[Data for this exercise — start]

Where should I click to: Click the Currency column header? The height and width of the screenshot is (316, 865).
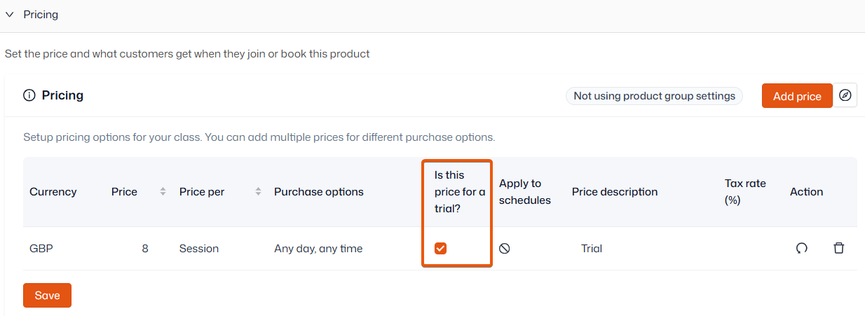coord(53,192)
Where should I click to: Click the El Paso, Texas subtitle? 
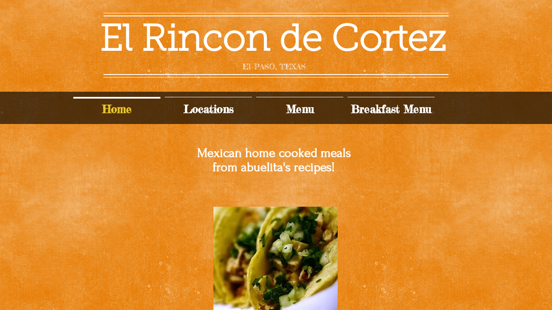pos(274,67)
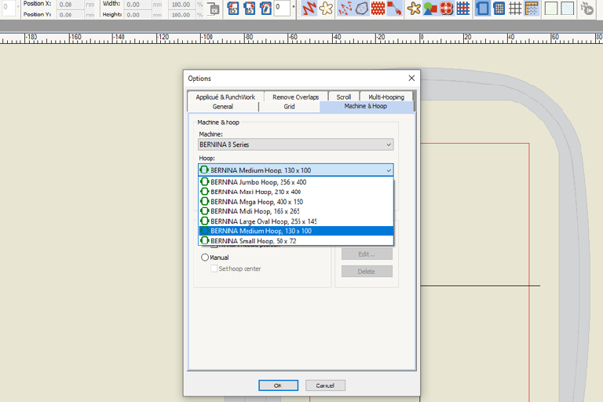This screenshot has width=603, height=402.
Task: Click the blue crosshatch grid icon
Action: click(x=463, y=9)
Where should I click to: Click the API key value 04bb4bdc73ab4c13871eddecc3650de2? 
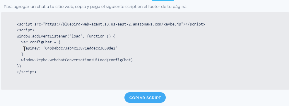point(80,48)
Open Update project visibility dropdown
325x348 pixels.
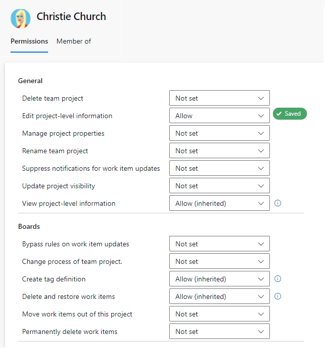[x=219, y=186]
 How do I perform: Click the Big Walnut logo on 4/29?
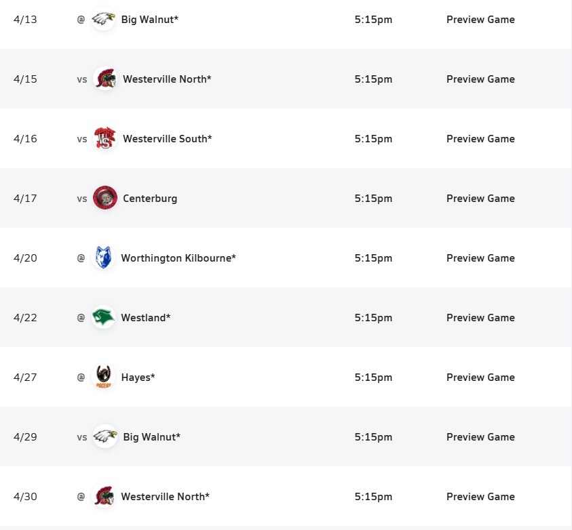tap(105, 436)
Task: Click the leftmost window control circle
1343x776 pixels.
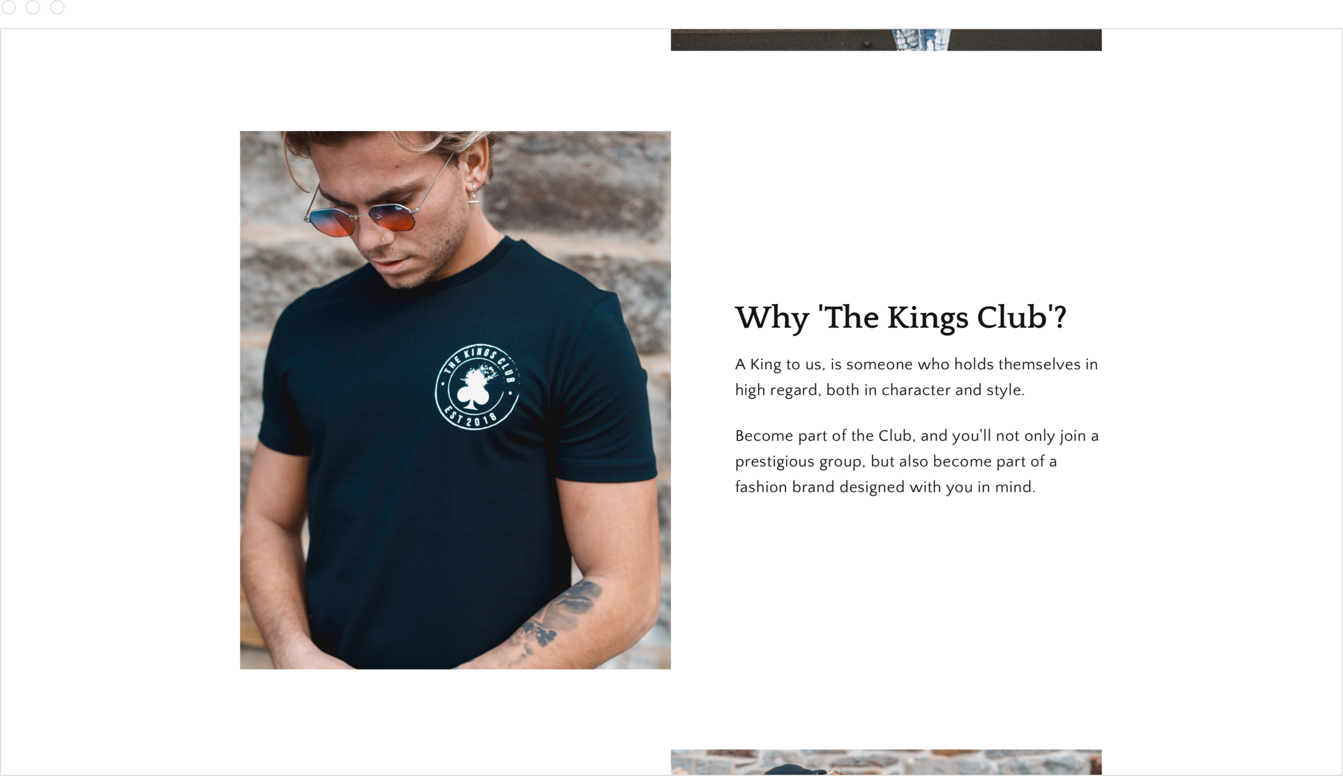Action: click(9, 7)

[Data for this exercise — finish]

Task details:
When you find the line that contains "How do I perform: Click", retype it and every line after it through the end of the data above, exactly, with no pictures.

Answer space:
 How do I perform: Click the Big Walnut logo on 4/29?
tap(105, 436)
Task: Click the leftmost window control circle
1343x776 pixels.
Action: click(9, 7)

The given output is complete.